Kadın devrimi an be an yenilenmeli

Kadın Haberleri —

❏

  • Biz 9 yıl içerisinde büyük sonuçlar elde ettik, ancak devrim hala büyük tehlike altındadır. İşte bu yüzden biz kadınlar, kendimizi ve toplumumuzu savunmak için hazır olmalıyız. Eğer her gün devrimi yenilemezsek, kendimizi çağcıl hale getirmez ve irade oluşturmazsak tehlikeleri göğüsleyemeyiz. Devrimin kalıcılaşması için feraset, örgütlülük ve savunma ekmek ve su kadar gereklidir.

 

19 Temmuz Devrimi 9’uncu yılına giriyor. Bu yıllar içerisinde toplumsal anlamda büyük değişim ve dönüşümler yaşandı. Özellikle savunma, kültürel, siyasal, eğitim öğretim, ekonomi ve toplumsal alanlarda kadınların katılımı devrime damgasını vurdu. Kadınların kahramanlık ve fedakarlığını dünya kadınları şaşkınlıkla karşıladı, özgürlük umudu yarattı.
Rojava Devrimi ve mücadelesinin bu kadar etkilemesinin ve dünyanın ilgisini çekmesinin bir nedeni de şüphesiz kadının aktif rolüydü.
Kürt kadınlar, özgünlükleriyle modern bir toplum, devrim içinde devrim yarattı. Bu sebeple denilebilir ki duruşu, tutumu ve mücadelesiyle Ortadoğu Rönesansına öncülük etti. Bu, yaşamın her alanını etkiledi.
Rojava’da kadın sadece anne değildir, savunucudur, siyasetçidir, öğretmendir, eşbaşkandır, ekonomisttir. Kadın nesne olmaktan çıkıp özne oldu. Toplumun bütün ağlarında kadının parmak izlerini, rengini, güzelliğini görmek mümkün. Kara ve mat renkler, artık gökkuşağı rengini almıştır ve her yere ışık saçıyor.

--------------------

_Görev listesi:_
- a) Kadın devrimi üzerine metne göre 19 Temmuz Devrimi kaçıncı yılına giriyor?
- b) Kadın devrimi üzerine metni son cümlesinden sonrasını yazarak kaldığı yerden alıp sürdürün.

_Malzeme:_
--------------------

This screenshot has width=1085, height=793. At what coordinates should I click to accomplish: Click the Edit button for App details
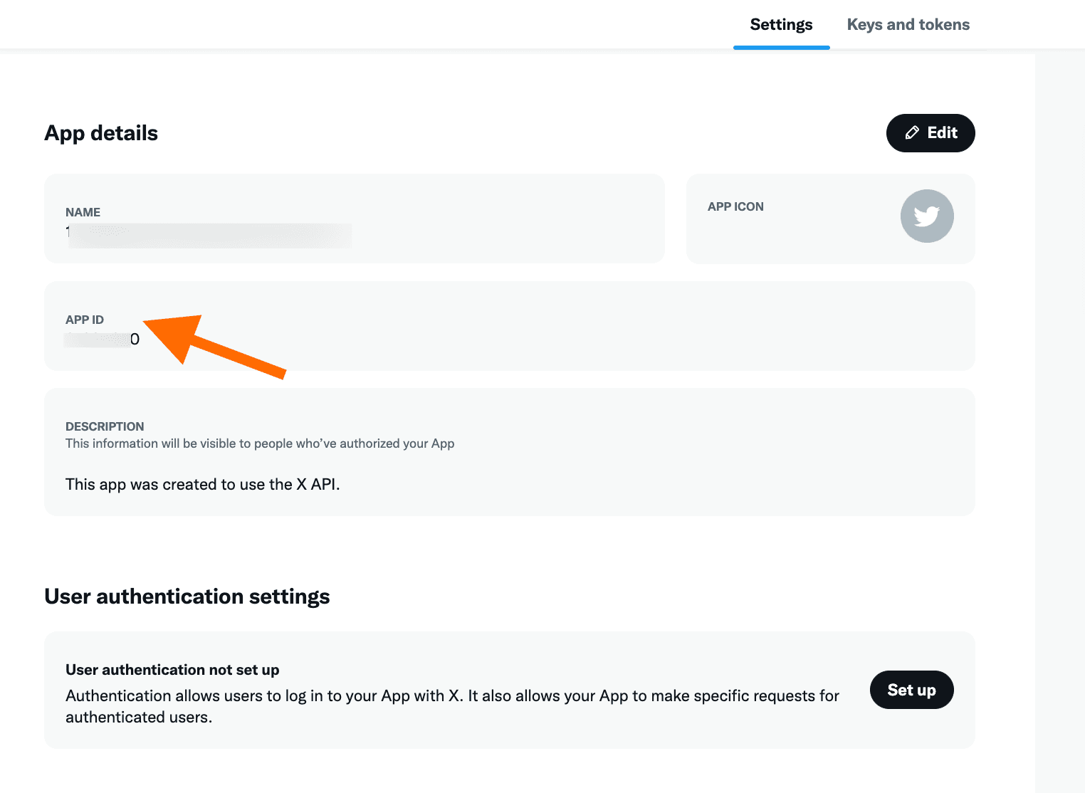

--------------------

_Cevaplar:_
- a) Dokuzuncu yılına giriyor.

- b)
Kadın canlı, bilinçli ve ferasetli olursa yaşamın ve toplumun da canlı kalmasına yol açar. Bu, toplumu hastalıklardan korur. Ancak kadın nesne olursa bütün değerler de nesneleşir ve kanserojen hastalıkların önünü açar. Tabii ki bunları söylememiz, kadın devrimini başardığımız ve özgürlüğü kesinleştirdiğimiz anlamına gelmiyor. Kadın devrimi öyle bir şey ki, her gün geliştirmeyi, örgütlemeyi, hafıza oluşturmayı gerektirir. Çünkü egemen sistem, kadının irade sahibi olmasını asla istemez. Bu nedenle de kendisi için tehdit olarak görür. Bu nedenle an be an mücadeleyi güçlendirip, sistemimizi ilerletmemiz ve özgürlük bilincimizi derinleştirmemiz gerekir.

Kurtuluş gücü olmamızı istemiyorlar

Kapitalist modernite, kadın devrimini her zamankinden daha fazla düşmanı olarak görüyor, bu devrimin yaşam ve kültüre dönüşmemesi için elinden geleni yapacaktır. Bunu bazen açık açık savaş şeklinde, bazen de sonuna kadar sinsi ve örtük yapıyor. Efrînli kadınlara yönelik saldırılarında bu açıkça görülebiliyor. Faşist Türk devleti, burada kadın özgürlüğünden intikam alıyor. Katletme, tecavüz, kaçırma ve işkence gibi en vahşi yöntemlerle kadınlara saldırarak, kadın devrimine öfkesini kusuyor. Efrîn’deki uygulamalar, Amed zindanlarındaki ve yıllardır Kürt kadın gerillalara yönelik uygulamaların devamıdır.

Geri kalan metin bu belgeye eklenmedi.